The pros and cons of video surveillance Today, more or less in different countries, it doesn’t matter if you take a walk in the streets, go to a store, or maybe visit a friend’s home, you will most likely end up on a videotape. Video surveillance is a highly debated subject all around the world. Some say that video surveillance is necessary and some say that it’s an invasion of privacy. Who’s right? According to Will Bryne in his article Orwell rolls in his grave: Britain’s endemic surveillance cameras talk back published May 30 2007 Britain is the most surveilled state in the west, but most of the people living there is ok with it. And Harris Poll did a study in America which showed that 96% of the people living there taught that video surveillance was a good thing. Christine Bartell has put together the most common arguments for videos surveillance in her article Arguments and Reasons For Using Video Surveillance published in January 2010.

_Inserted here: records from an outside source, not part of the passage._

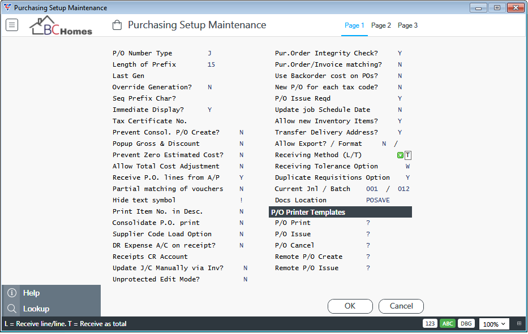This screenshot has width=528, height=334.
Task: Toggle the green ABC mode indicator
Action: (x=448, y=324)
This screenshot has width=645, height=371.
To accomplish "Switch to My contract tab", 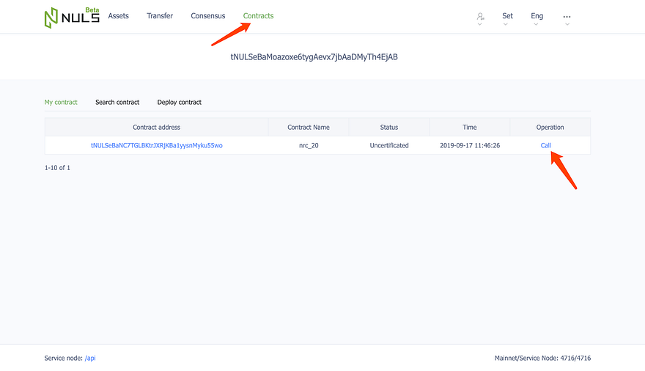I will pos(61,103).
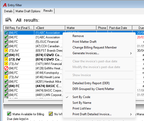Toggle the green checkbox on JSUC Financial row

click(6, 42)
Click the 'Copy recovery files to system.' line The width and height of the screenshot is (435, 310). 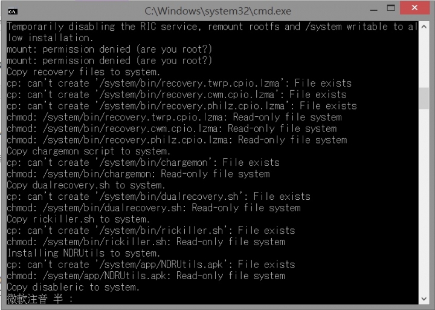coord(83,72)
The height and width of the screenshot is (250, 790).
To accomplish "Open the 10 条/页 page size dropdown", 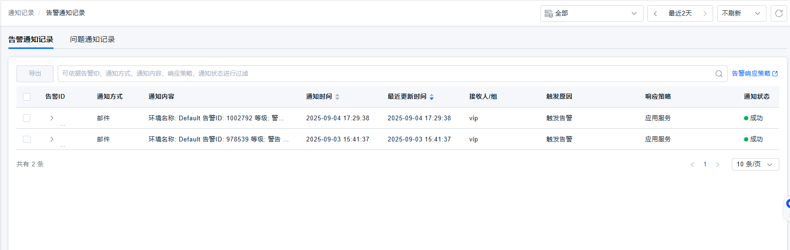I will (755, 164).
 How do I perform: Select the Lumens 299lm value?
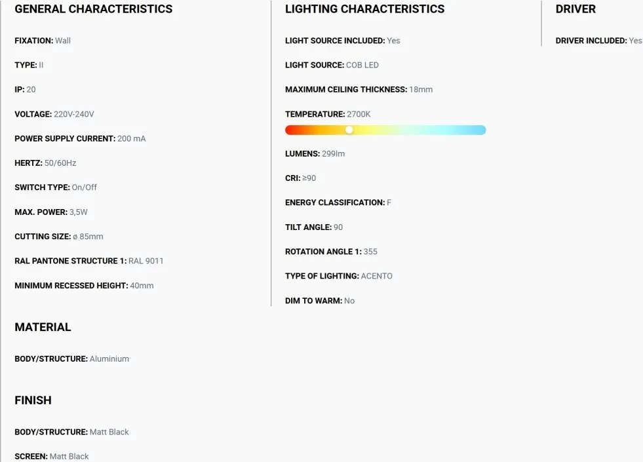coord(334,154)
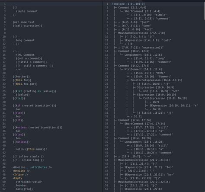Select HtmlComment [14:2..17:4] node

(143, 69)
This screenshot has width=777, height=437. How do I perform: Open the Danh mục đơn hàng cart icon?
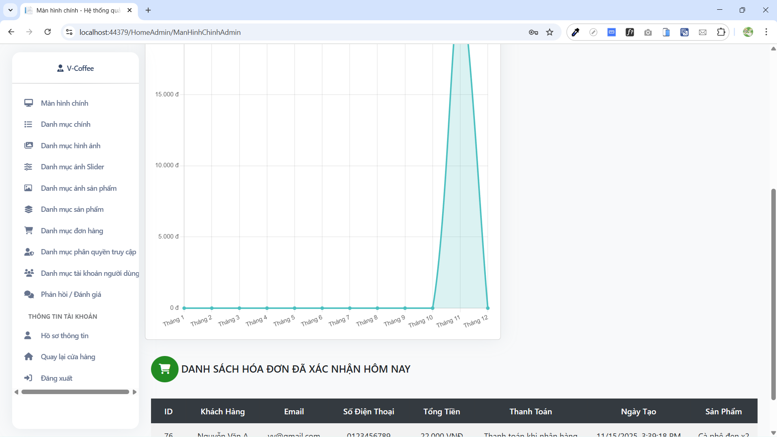28,230
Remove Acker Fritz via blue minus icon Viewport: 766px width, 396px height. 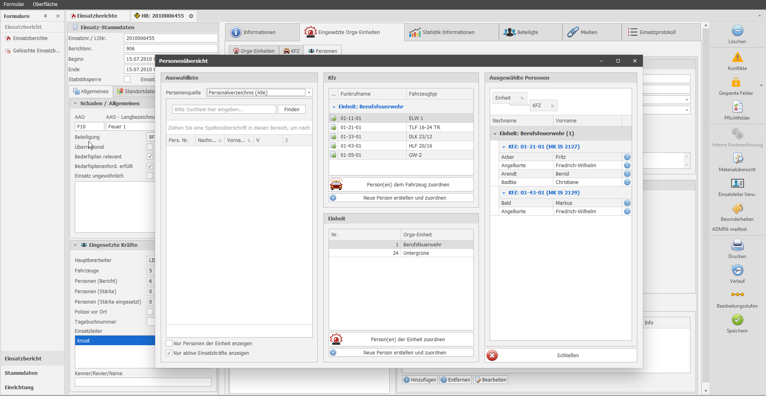627,157
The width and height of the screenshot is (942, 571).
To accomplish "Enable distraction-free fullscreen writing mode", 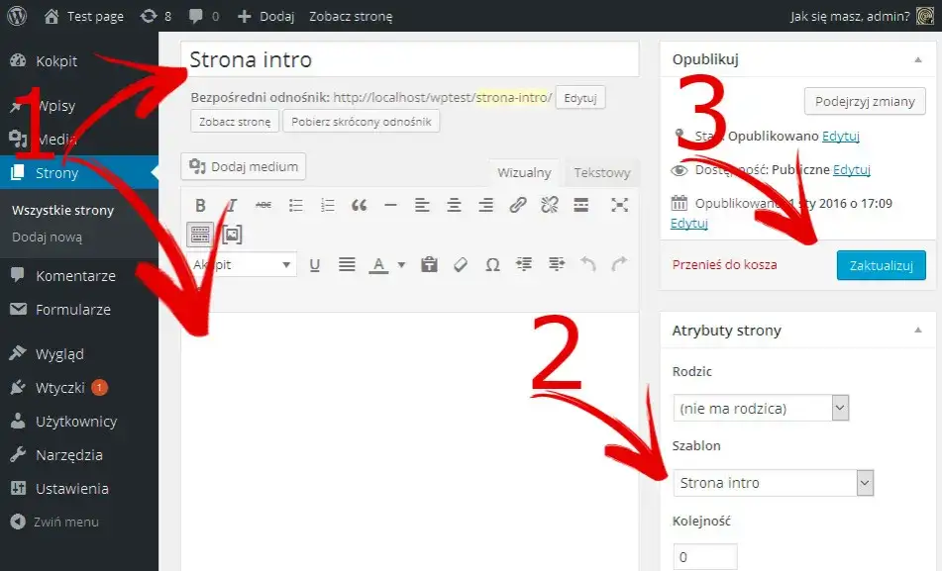I will [x=619, y=205].
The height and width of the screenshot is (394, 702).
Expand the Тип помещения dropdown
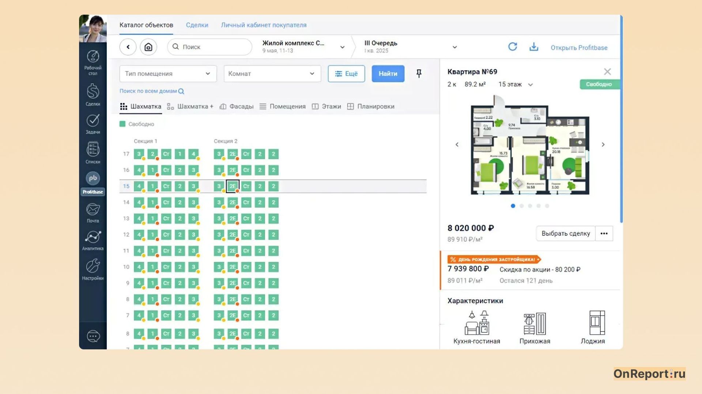click(168, 74)
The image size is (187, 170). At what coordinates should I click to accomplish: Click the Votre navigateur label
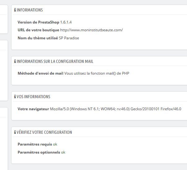[33, 109]
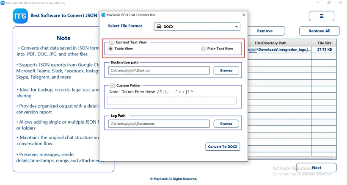The width and height of the screenshot is (347, 185).
Task: Click the custom folder name field
Action: 172,101
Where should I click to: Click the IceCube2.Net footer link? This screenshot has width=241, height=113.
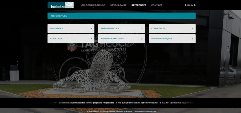pyautogui.click(x=151, y=112)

According to Bartell video surveillance gives the citizens a peace of mind. She writes that having a camera always watching you gives you some inner peace. You know that if a crime scene occurs the police are not far away and if you leave your home there is at least something watching it.
Bartell also writes that it can provide crime deterrent. If someone is thinking of making a crime, maybe rob someone, if the one thinking of committing the crime spots a camera it’s likely that he or she re consider doing the crime. But if the criminal do commit to the crime, video surveillance can help solving the case, which is Christine Bartell’s fourth argument for video surveillance. Cameras can be a huge part in solving a crime. You can see when it’s done, who did it (in some cases not), and if there were any witnesses.
In the article she points out that video surveillance is really useful for companies wanting to monitor and keep an eye on the productivity. They can have cameras watching...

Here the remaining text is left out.